___ The data

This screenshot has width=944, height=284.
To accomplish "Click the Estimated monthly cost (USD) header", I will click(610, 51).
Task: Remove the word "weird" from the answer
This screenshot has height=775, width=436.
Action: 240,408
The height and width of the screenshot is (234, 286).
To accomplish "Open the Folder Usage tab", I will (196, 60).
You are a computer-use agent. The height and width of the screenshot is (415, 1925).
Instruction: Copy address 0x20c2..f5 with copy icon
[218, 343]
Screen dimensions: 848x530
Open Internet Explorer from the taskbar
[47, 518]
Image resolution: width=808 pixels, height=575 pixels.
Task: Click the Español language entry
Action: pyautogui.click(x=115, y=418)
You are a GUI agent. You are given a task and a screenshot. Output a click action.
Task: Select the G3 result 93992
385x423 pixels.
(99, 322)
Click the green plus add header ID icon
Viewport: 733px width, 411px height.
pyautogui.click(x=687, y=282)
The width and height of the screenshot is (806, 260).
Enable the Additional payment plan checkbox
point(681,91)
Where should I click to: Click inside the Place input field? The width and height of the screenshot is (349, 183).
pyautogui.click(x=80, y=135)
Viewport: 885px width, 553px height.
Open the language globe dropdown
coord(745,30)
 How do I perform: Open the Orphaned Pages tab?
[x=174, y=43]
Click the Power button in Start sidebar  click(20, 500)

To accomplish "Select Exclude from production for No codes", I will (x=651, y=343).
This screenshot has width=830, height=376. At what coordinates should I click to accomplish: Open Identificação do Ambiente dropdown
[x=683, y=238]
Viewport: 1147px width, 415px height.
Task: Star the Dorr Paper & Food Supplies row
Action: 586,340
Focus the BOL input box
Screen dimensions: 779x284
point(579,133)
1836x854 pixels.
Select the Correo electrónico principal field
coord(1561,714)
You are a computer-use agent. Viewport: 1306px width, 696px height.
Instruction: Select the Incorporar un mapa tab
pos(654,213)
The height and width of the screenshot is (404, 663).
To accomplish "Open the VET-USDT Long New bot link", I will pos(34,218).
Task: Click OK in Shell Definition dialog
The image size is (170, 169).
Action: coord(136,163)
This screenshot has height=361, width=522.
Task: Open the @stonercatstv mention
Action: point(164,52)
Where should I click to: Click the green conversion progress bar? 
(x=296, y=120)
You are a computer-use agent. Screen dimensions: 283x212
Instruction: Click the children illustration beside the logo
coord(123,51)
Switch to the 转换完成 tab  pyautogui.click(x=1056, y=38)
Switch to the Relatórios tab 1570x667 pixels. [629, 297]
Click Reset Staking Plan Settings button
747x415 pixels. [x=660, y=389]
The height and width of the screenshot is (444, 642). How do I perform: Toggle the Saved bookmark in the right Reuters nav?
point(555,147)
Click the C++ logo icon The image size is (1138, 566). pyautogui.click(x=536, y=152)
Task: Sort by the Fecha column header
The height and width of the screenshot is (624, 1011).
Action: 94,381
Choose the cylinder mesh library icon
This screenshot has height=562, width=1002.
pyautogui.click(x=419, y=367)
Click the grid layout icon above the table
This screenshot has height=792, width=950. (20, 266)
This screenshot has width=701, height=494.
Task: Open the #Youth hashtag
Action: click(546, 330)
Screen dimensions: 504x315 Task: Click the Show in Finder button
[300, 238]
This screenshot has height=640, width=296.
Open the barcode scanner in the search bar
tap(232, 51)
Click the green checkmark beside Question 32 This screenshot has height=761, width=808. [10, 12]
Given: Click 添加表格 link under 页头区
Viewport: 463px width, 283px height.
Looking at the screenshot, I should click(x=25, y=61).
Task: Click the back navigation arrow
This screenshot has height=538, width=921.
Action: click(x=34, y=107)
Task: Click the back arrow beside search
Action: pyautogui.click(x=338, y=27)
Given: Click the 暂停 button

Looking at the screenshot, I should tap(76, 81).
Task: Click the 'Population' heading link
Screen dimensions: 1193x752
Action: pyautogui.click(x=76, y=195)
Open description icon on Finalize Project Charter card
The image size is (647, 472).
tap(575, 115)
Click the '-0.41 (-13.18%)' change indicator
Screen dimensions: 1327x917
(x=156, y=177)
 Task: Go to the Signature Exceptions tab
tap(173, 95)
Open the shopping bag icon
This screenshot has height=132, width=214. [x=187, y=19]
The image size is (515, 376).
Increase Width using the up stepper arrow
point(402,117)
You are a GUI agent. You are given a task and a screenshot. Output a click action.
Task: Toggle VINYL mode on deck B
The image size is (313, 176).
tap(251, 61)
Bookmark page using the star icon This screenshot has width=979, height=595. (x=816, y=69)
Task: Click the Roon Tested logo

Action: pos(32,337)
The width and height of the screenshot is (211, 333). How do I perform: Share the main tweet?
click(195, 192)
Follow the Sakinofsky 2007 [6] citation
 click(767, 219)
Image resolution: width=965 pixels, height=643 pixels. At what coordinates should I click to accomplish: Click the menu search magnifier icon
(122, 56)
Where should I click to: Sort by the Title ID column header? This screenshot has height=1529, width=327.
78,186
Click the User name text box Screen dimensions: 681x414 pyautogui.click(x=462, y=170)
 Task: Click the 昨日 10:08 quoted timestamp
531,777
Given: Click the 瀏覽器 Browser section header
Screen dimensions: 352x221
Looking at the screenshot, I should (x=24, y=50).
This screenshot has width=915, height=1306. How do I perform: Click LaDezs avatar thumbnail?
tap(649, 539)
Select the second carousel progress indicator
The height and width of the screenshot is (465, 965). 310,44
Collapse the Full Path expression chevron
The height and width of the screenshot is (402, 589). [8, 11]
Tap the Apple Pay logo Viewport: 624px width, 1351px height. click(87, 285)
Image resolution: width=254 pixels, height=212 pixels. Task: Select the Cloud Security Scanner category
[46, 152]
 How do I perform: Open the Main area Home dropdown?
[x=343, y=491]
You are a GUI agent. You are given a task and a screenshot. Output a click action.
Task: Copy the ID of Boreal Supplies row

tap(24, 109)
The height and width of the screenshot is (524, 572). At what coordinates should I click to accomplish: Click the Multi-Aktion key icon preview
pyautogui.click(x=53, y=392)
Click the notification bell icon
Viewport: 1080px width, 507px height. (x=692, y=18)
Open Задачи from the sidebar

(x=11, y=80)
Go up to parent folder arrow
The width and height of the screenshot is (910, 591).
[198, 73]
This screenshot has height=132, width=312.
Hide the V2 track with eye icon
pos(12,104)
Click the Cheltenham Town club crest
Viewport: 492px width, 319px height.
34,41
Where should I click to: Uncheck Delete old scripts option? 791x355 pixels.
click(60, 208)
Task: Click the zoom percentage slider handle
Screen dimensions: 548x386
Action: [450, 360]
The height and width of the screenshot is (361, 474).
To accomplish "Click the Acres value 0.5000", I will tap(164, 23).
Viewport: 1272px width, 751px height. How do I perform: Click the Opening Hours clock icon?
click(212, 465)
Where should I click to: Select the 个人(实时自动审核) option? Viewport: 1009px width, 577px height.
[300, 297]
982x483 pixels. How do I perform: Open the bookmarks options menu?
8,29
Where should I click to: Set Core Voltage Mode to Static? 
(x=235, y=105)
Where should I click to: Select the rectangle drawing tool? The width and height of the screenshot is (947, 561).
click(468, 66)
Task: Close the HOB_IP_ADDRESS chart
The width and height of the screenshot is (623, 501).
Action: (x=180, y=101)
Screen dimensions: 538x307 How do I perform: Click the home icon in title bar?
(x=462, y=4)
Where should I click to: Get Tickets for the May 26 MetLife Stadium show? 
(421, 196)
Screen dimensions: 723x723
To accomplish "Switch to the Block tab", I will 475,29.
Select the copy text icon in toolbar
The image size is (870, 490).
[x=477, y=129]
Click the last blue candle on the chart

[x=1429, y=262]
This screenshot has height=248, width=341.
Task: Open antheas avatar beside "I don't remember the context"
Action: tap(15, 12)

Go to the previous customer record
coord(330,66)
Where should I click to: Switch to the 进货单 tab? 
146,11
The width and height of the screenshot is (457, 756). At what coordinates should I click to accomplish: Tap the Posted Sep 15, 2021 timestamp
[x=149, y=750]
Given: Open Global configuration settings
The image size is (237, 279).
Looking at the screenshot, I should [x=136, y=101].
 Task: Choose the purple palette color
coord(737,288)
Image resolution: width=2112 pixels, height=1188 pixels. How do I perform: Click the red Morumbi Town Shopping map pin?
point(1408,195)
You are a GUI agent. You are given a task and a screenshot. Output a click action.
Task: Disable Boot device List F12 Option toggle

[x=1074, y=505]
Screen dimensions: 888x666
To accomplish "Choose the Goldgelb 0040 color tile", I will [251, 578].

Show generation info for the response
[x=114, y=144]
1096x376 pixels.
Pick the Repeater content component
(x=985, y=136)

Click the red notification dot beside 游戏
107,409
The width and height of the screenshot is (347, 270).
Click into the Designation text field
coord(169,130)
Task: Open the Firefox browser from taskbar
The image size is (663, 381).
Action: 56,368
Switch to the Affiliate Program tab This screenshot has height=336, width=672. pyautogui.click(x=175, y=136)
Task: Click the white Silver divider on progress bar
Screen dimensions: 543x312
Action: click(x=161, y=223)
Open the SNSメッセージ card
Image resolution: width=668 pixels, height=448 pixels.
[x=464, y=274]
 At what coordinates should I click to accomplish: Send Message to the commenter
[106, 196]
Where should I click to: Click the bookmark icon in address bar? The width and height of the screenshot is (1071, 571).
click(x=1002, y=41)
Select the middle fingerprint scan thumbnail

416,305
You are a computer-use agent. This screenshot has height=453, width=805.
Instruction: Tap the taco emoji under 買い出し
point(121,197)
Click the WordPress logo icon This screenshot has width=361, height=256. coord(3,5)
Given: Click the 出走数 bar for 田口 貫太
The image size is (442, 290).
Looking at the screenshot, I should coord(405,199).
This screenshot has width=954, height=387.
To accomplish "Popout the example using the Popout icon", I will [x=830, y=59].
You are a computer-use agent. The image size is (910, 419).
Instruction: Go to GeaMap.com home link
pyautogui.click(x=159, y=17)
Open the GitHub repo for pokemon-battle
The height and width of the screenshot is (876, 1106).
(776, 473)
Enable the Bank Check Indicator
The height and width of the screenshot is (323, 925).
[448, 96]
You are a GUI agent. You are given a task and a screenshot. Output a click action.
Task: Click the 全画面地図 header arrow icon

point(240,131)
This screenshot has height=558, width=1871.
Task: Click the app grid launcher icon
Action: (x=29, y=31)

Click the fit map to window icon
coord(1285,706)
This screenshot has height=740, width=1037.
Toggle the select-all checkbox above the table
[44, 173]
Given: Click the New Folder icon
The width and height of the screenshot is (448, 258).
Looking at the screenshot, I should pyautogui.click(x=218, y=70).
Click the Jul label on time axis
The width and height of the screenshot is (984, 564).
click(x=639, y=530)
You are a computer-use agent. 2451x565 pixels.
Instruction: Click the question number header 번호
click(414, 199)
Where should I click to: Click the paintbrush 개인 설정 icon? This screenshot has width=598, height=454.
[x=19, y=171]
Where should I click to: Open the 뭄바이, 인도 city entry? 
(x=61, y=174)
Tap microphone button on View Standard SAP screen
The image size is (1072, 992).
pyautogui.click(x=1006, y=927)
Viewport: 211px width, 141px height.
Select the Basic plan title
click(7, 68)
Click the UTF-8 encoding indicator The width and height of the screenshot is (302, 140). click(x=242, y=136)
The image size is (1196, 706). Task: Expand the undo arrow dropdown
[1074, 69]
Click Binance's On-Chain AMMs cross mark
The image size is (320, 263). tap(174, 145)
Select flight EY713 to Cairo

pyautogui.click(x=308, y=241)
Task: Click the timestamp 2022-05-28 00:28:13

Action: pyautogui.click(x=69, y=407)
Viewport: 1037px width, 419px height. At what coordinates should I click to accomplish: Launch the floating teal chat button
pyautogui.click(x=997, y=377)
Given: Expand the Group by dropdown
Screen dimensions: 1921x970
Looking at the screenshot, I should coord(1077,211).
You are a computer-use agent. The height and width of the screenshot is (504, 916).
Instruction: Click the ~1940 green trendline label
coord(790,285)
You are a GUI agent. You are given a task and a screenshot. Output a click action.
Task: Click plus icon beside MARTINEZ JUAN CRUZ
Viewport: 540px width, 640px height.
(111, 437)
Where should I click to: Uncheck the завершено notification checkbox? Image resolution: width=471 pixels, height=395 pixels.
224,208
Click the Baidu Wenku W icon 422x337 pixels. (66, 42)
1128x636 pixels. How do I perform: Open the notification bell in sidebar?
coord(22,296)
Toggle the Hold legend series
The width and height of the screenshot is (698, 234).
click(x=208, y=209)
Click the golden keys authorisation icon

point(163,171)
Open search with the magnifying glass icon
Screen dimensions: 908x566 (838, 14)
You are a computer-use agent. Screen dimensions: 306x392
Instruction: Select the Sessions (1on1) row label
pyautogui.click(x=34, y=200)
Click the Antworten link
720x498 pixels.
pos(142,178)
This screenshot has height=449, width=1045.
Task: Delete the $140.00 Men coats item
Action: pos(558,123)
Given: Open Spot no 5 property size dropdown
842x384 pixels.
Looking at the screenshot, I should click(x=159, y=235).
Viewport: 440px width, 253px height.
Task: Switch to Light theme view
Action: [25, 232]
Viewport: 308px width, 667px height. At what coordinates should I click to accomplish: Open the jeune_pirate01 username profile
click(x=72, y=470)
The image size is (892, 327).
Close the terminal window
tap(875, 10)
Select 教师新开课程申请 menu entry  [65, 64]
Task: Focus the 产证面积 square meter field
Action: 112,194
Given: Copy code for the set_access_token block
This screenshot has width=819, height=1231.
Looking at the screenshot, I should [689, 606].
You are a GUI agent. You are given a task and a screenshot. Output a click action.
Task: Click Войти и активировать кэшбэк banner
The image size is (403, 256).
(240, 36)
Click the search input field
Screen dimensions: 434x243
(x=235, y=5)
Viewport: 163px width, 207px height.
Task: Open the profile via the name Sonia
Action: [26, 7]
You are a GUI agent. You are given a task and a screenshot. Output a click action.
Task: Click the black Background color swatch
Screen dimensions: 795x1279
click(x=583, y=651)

______

Reproducing the whole listing above is not the task. Copy exactly only the lines from the one with "Instruction: Select the Incorporar" to the one with "Task: Click OK in Shell Definition dialog", both kept.

Instruction: Select the Incorporar un mapa tab
pos(654,213)
The height and width of the screenshot is (404, 663).
To accomplish "Open the VET-USDT Long New bot link", I will pos(34,218).
Task: Click OK in Shell Definition dialog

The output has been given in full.